● **About this exercise**
The answer is the first line of the listing and every line after it through the one containing "[Follow Yale Library on Facebook", exact, with pictures removed.

● **Records supplied**
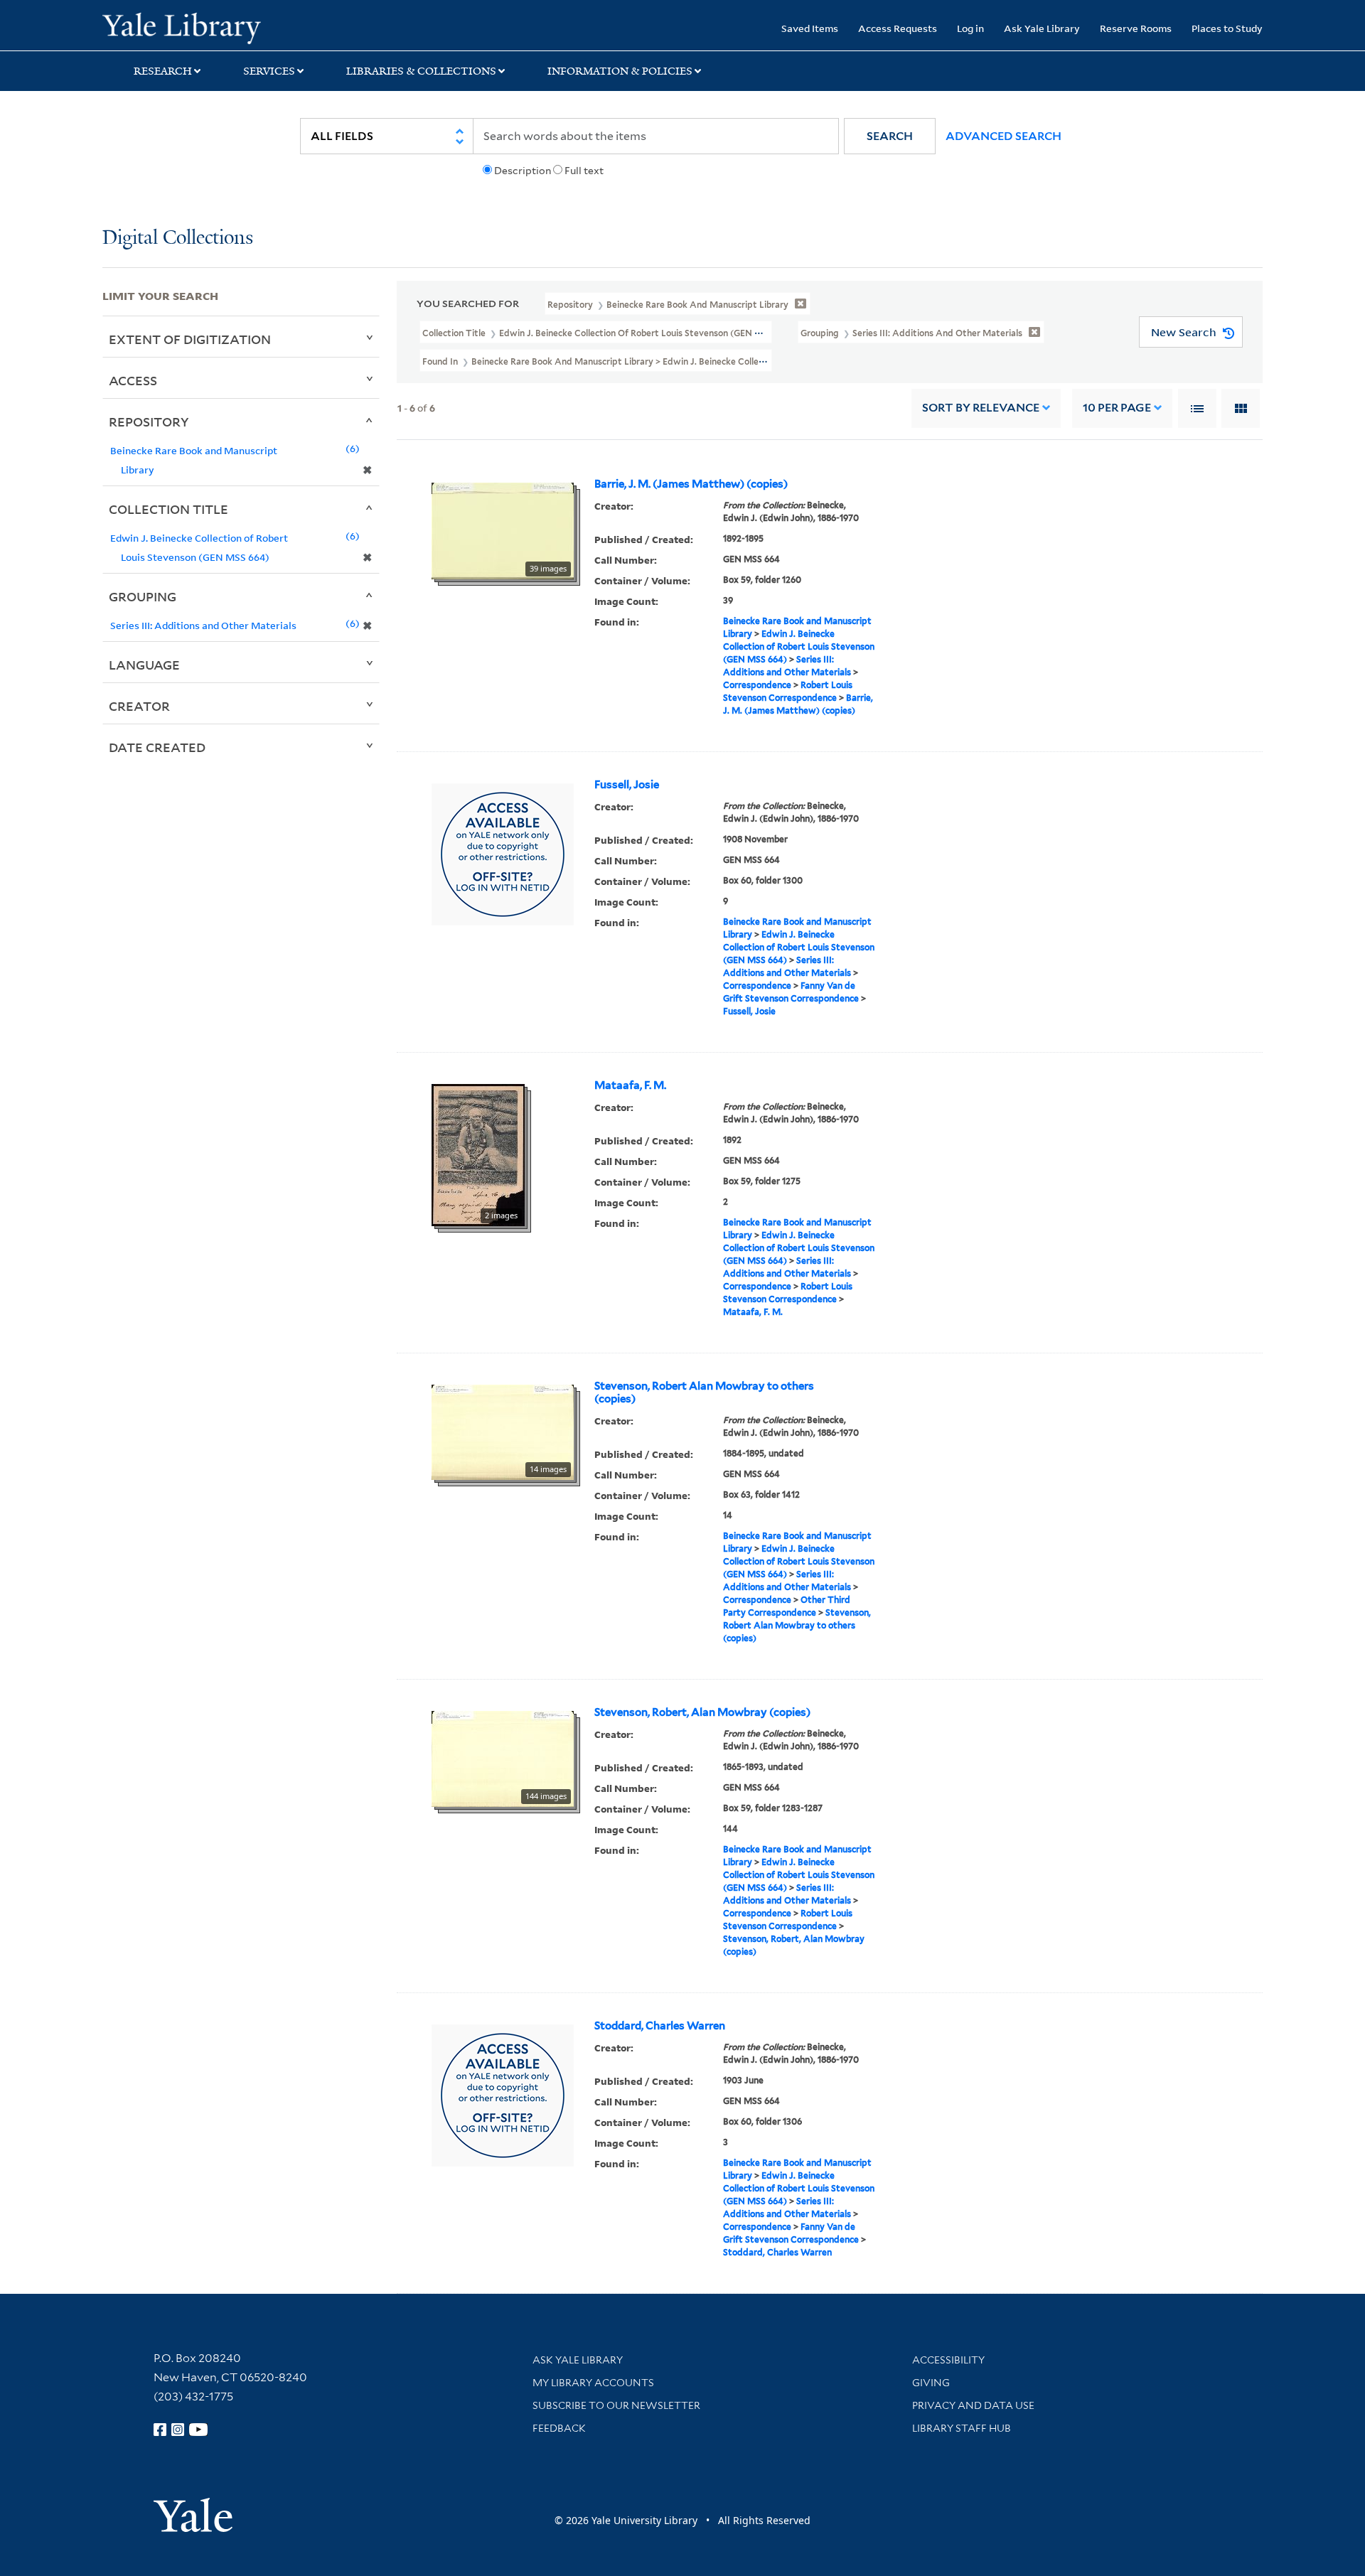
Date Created (157, 747)
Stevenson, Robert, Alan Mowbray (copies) (702, 1712)
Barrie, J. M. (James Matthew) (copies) (691, 484)
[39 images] (503, 529)
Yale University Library (189, 27)
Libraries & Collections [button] (421, 71)
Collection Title (168, 508)
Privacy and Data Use (973, 2405)
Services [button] (269, 71)
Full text (584, 170)
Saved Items (809, 28)
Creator (139, 705)
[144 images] (503, 1758)
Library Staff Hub (961, 2428)
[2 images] (478, 1153)
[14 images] (503, 1431)
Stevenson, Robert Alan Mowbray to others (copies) (704, 1392)
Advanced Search (1003, 136)
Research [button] (163, 71)
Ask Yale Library (1042, 28)
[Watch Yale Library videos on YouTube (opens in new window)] (198, 2429)
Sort (980, 407)
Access (133, 380)
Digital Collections (177, 238)
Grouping (142, 596)
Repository (149, 421)
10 (1117, 407)
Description (522, 170)
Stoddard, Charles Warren (659, 2025)
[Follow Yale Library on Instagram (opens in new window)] (177, 2429)
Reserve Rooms (1136, 28)
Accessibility (948, 2360)
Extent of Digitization (190, 339)
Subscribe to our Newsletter (616, 2405)
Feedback (559, 2428)
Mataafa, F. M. (630, 1085)
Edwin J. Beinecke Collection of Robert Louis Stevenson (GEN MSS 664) (798, 646)
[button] (890, 136)
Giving (931, 2382)
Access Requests (897, 28)
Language (144, 664)
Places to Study (1227, 28)
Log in (970, 28)
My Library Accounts (593, 2382)
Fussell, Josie (626, 784)
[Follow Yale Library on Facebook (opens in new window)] (160, 2429)
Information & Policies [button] (619, 71)
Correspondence (757, 685)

● **Your response**
Date Created (157, 747)
Stevenson, Robert, Alan Mowbray (copies) (702, 1712)
Barrie, J. M. (James Matthew) (copies) (691, 484)
[39 images] (503, 529)
Yale University Library (189, 27)
Libraries & Collections [button] (421, 71)
Collection Title (168, 508)
Privacy and Data Use (973, 2405)
Services [button] (269, 71)
Full text (584, 170)
Saved Items (809, 28)
Creator (139, 705)
[144 images] (503, 1758)
Library Staff Hub (961, 2428)
[2 images] (478, 1153)
[14 images] (503, 1431)
Stevenson, Robert Alan Mowbray to others (copies) (704, 1392)
Advanced Search (1003, 136)
Research [button] (163, 71)
Ask Yale Library (1042, 28)
[Watch Yale Library videos on YouTube (opens in new window)] (198, 2429)
Sort (980, 407)
Access (133, 380)
Digital Collections (177, 238)
Grouping (142, 596)
Repository (149, 421)
10 (1117, 407)
Description (522, 170)
Stoddard, Charles Warren (659, 2025)
[Follow Yale Library on Instagram (opens in new window)] (177, 2429)
Reserve Rooms (1136, 28)
Accessibility (948, 2360)
Extent of Digitization (190, 339)
Subscribe to our Newsletter (616, 2405)
Feedback (559, 2428)
Mataafa, F. M. (630, 1085)
Edwin J. Beinecke Collection of Robert Louis Stevenson (GEN MSS 664) (798, 646)
[button] (890, 136)
Giving (931, 2382)
Access Requests (897, 28)
Language (144, 664)
Places to Study (1227, 28)
Log in (970, 28)
My Library Accounts (593, 2382)
Fussell, Josie (626, 784)
[Follow Yale Library on Facebook (opens in new window)] (160, 2429)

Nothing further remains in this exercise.